No sir. I have the physical book right here in front of me, and here is
what it says on page 23, under the heading "2.3 Compatibility
Characters." Gather around, everyone, and follow along.
"Conceptually, compatibility characters are those that would not have
been encoded except for compatibility and round-trip convertibility with
other standards. They are variants of characters that already have
encodings as normal (that is, non-compatibility) characters in the
Unicode Standard; as such, they are more properly referred to as
compatibility variants."
The remainder of this paragraph, and the next two, refer to Arabic glyph
forms, CJK compatibility ideographs, and other characters that bear
visual similarity to the characters of which they could be considered
"variants."
Then, under the heading "Compatibility Decomposable Characters":
"There is a second, narrow sense of the term 'compatibility character'
in the Unicode Standard, corresponding to the notion of a compatibility
decomposable introduced in Section 2.2, Unicode Design Principles. This
sense is strictly defined as any Unicode character whose compatibility
decomposition is not identical to its canonical decomposition."
This remainder of this paragraph, and the next two, make further
reference to characters that are typified by their decomposition
mappings. There is a passage that *almost* appears, at first glance, to
admit entire de novo sets of symbols:
"A large number of compatibility decomposable characters are really
distinct symbols used in specialized notations, whether phonetic or
mathematical. They are therefore not compatibility variants in the
strict sense."
... but then goes on to explain that they still must be some sort of
variant of existing characters:
"Rather, their compatibility mappings express their historical
derivation from styled forms of standard letters. In these and similar
cases, such as fixed-width space characters, the compatibility
decompositions define possible fallback representations."
And finally, on page 25, under the heading "Mapping Compatibility
Characters":
"Identifying one character as a compatibility variant of another
character usually implies that the first can be remapped to the second
without the loss of any textual information other than formatting or
layout.

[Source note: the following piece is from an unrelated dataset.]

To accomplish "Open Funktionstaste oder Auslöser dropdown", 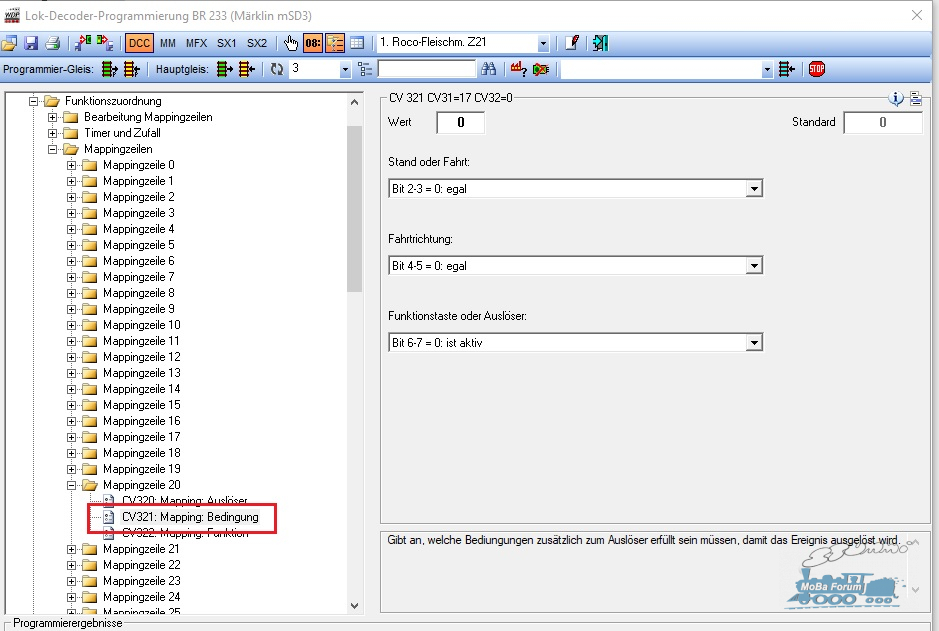I will [754, 343].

However, such remapping cannot always take place because many
of the compatibility characters are included in the standard precisely
to allow systems to maintain one-to-one mappings to other existing
character encoding standards and code pages. In such cases, a remapping
would lose information that is important to maintaining some distinction
in the original encoding. By definition, a compatibility decomposable
character decomposes into a compatibly equivalent character or character
sequence. Even in such cases, an implementation must proceed with due
caution--replacing one with the other may change not only formatting
information, but also other technical distinctions on which some other
process may depend."
This is followed by two paragraphs that go into more detail about the
relationship between a compatibility character and the "standard"

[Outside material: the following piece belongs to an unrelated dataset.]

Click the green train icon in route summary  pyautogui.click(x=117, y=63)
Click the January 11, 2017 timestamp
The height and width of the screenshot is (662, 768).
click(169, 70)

character, or sequence with which it is associated, mostly to say that
the stylistic differences could affect the meaning of the text or cause
security problems.
There is NO TEXT HERE that talks about "compatibility characters" that
have no relationship whatsoever to existing "standard" characters or
sequences, but are encoded solely due to "interoperability needs" with
another standard. Even the passage on page 25 about characters that are
included for 1-to-1 mapping to other standards -- which is probably what
I was supposed to notice -- speaks of maintaining "some distinction in
the original encoding." Do we suppose this means a distinction between
a front-facing baby chick and a side-facing baby chick?
If you are seeing words on these three pages that are different from the
ones I am seeing, please quote the words in your reply.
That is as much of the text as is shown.